A 36-year-old transsexual woman has lodged a sex discrimination complaint against Australia with the United Nations. Lawyers acting on behalf of the woman (known as Ms XY) lodged the complaint on November 28.

The woman, who transitioned several years ago, has undergone hormone treatment and genital reassignment surgery.

She is still married to her female partner and said she has been refused a change to her birth certificate three times by the NSW Registry of Births, Deaths and Marriages (BDM) because she will not divorce her wife.

Ms XY said she is taking her case to the UN after attempts to lodge a sex discrimination complaint with the Australian Human Rights Commission (AHRC), against the NSW Registry, failed two years ago.

The woman said she was told the complaint could not go ahead because her situation is not covered by federal anti-discrimination laws.

“I live as a woman, have a vagina, breasts and pay taxes as a woman, yet the NSW BDM insists I divorce my wife and abandon my marriage in order to change my birth certificate,” Ms XY said in a statement. “It is plainly an abuse of human rights and harassment. The UN is the only place I have to go now.”

Although Australia’s anti-discrimination laws are currently under review, gender identity is not listed in federal anti-discrimination protections. Due to Australia’s ban on same-sex marriage, married transsexuals must choose between divorcing their spouses or retaining birth certificates which ascribe them the wrong sex.

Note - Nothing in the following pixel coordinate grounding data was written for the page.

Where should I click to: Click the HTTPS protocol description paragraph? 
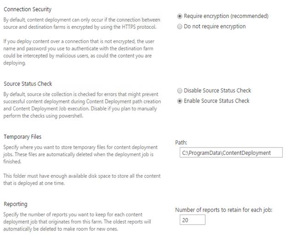click(x=82, y=23)
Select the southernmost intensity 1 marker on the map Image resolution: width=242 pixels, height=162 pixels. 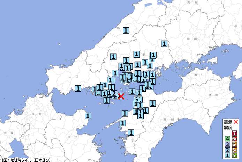(x=131, y=132)
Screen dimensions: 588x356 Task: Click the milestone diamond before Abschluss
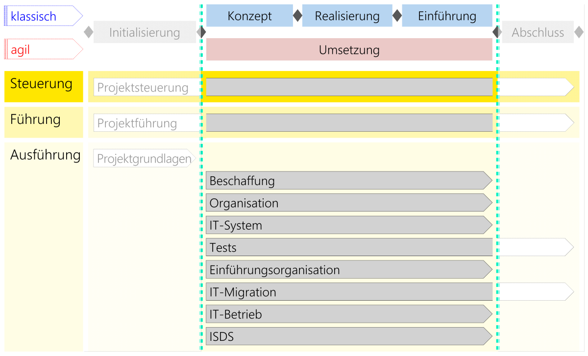(497, 31)
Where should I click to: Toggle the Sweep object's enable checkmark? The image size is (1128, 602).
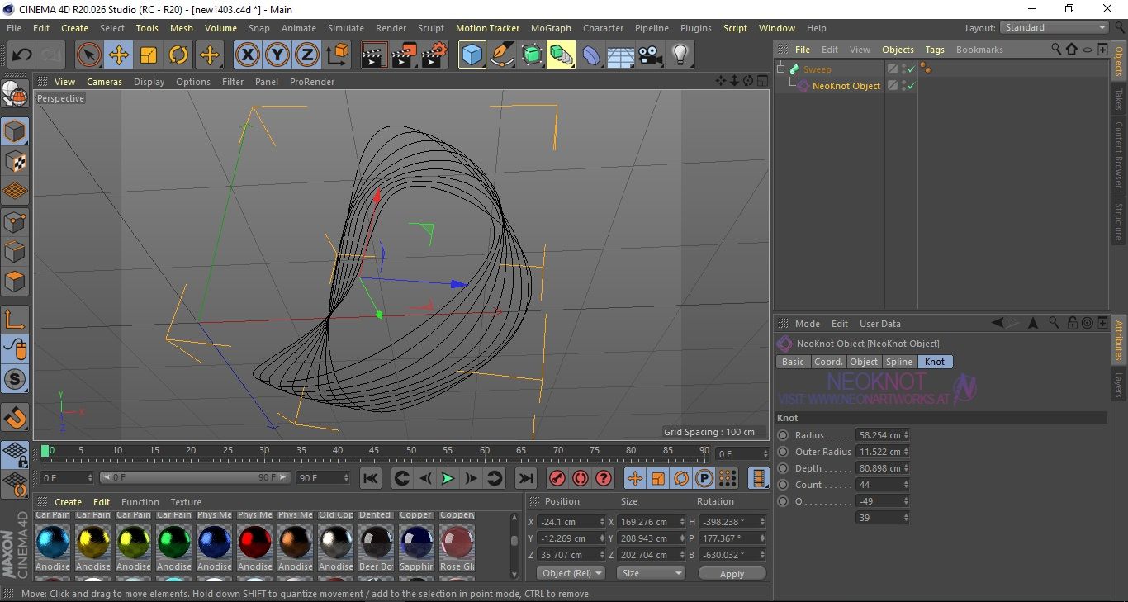pos(911,69)
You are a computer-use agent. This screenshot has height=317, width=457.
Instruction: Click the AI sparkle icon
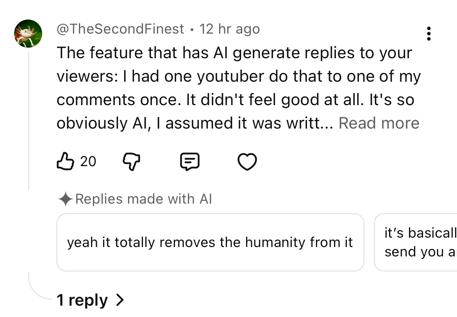[65, 199]
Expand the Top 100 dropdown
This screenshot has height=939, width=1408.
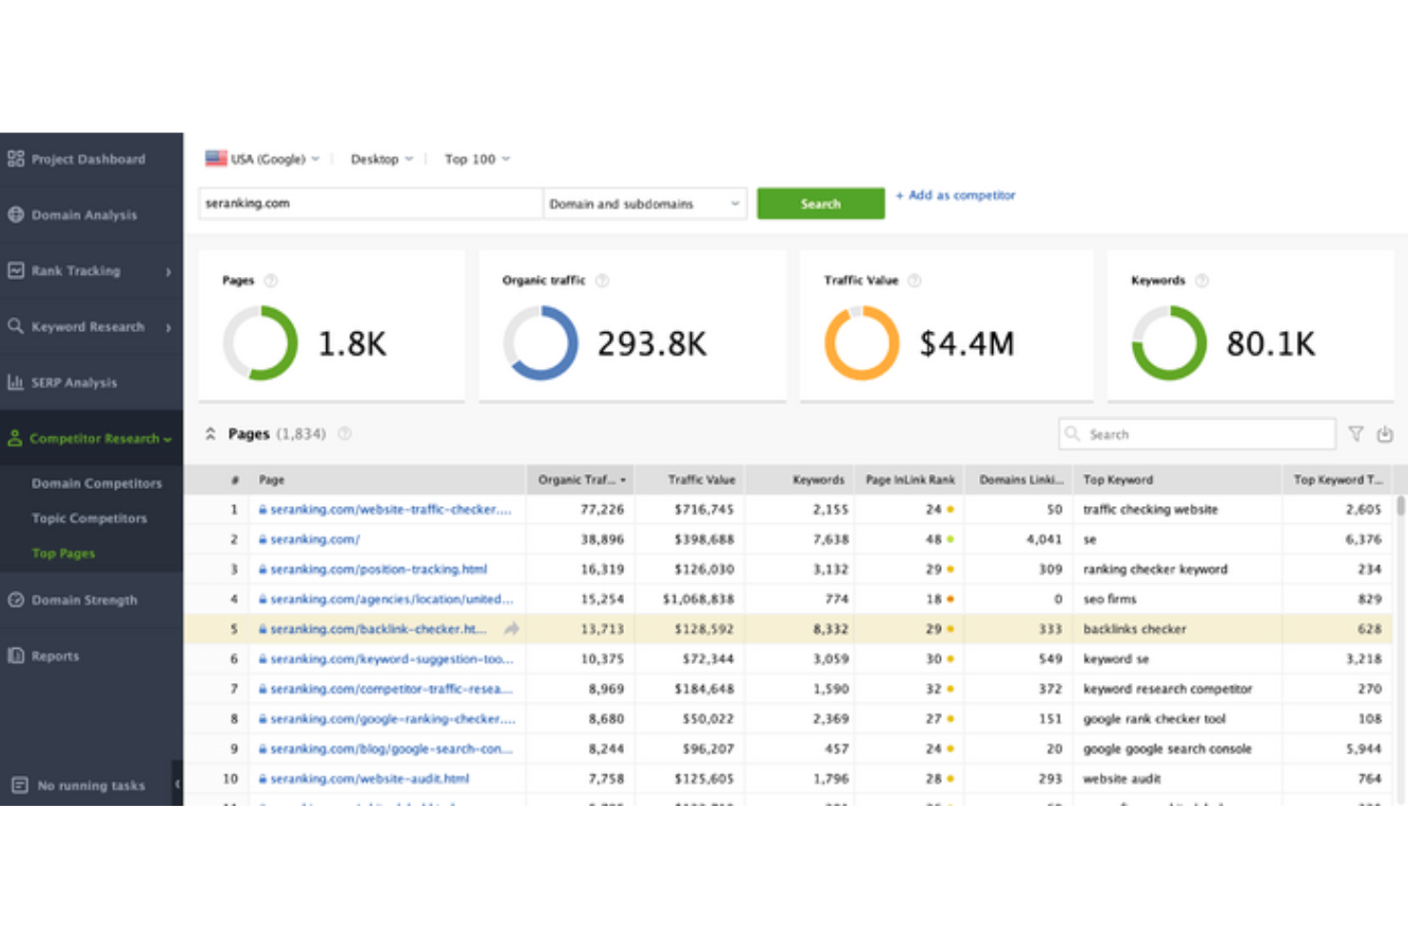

The AHRC’s Sex Files report in 2009 recommended marital status should not be a consideration when a person requests a change in legal sex.

As part of the UN’s Universal Periodic Review in 2010, Australia was asked what action it was taking to better protect sex and gender diverse citizens.

The Gillard Government earlier this year said it was considering the Sex Files recommendations, however, trans rights groups have criticised the Government for being too slow to act.Ms XY’s complaint is set to go to a UN human rights committee which will decide if Australia has breached her human rights.